Mais au bout du compte, il faut toujours une personne qui tranche. Cette personne, c’était Dominique Baeyens. "On est coach ou on ne l’est pas. J’ai toujours accordé une attention particulière aux entretiens individuels avec mes joueurs, en essayant d’en tenir compte dans ma prise de décisions. En contrepartie, j’attendais de mes joueurs qu'ils se rangent derrière leur coach, même s'ils n’étaient pas d’accord avec moi."
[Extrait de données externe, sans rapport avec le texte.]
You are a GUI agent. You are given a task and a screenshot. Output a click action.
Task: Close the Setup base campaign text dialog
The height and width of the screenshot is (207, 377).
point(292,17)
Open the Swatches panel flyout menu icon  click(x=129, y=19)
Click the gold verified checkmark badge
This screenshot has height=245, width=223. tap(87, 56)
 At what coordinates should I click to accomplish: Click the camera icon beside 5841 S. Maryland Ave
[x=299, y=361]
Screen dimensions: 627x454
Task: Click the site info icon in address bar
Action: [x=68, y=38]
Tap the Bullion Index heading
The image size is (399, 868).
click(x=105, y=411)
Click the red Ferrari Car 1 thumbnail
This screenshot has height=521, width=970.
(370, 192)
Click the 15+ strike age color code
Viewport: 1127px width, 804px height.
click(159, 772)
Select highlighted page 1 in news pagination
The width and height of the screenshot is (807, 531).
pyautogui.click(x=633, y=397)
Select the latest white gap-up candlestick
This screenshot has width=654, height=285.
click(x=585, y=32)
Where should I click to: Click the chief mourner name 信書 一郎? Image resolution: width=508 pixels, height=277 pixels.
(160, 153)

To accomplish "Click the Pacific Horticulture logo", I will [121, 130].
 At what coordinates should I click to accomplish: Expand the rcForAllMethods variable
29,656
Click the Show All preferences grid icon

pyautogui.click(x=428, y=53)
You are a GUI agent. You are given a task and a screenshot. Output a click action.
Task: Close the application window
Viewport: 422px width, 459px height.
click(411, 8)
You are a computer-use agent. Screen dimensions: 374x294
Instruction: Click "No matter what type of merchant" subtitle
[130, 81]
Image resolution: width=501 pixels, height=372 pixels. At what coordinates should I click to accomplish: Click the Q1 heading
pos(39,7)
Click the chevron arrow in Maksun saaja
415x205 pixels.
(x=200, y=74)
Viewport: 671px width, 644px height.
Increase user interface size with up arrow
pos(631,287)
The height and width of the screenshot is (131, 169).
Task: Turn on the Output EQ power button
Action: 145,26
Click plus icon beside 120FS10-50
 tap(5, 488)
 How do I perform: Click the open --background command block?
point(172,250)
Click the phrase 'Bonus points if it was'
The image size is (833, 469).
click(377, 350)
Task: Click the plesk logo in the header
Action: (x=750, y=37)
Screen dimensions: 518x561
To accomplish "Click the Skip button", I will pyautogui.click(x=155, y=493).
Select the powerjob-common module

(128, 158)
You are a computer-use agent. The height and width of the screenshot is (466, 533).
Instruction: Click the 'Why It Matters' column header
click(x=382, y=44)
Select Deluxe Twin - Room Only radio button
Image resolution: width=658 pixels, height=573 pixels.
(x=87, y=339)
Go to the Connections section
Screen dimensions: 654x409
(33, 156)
"En tant que coach, il faut aussi savoir quelle est sa place. On peut avoir de belles théories de jeu, mais la pratique s’en éloigne souvent."
Relativisation, leadership et autorité

Malgré les nombreux succès de sa carrière, dont huit titres nationaux, Baeyens ne s’est jamais mis sur un piédestal. Il relativise le rôle de coach en disant que ce sont les joueurs qui sont sur le terrain. "En tant que coach, il faut aussi savoir quelle est sa place. On peut avoir de belles théories de jeu, mais la pratique s’en éloigne souvent". D’après lui, c’est l’équipe qui recueille les louanges en cas de victoire, mais c’est le coach qui est critiqué en cas de défaite. Il s’agit d'une recommandation dont chaque jeune coach ou manager devrait tenir compte. "Lorsque tout se passe bien, le coach reste en retrait. Il reprend la direction lorsque cela se passe mal. C’est ça, le leadership."

Qui dit leadership, dit autorité. Comment imposer le respect dans votre équipe sans creuser un fossé avec les joueurs ? "Chacun s’y prend à sa manière, cela dépend beaucoup du caractère. J’ai toujours évité d’être trop proche de mes joueurs. Je me suis toujours efforcé de développer une relation de confiance, sans qu’elle débouche sur une véritable amitié. On boit certes le champagne pour fêter un titre, mais je ne suis jamais allé au café avec mes joueurs, par exemple. Quand j’ai vu Eric Gerets boire et danser avec ses joueurs dans les vestiaires lorsqu'ils fêtaient le titre avec Lierse (en 1997), je me suis posé des questions. D’autre part, il y a aussi un problème si les joueurs n’osent pas venir se confier à leur entraîneur."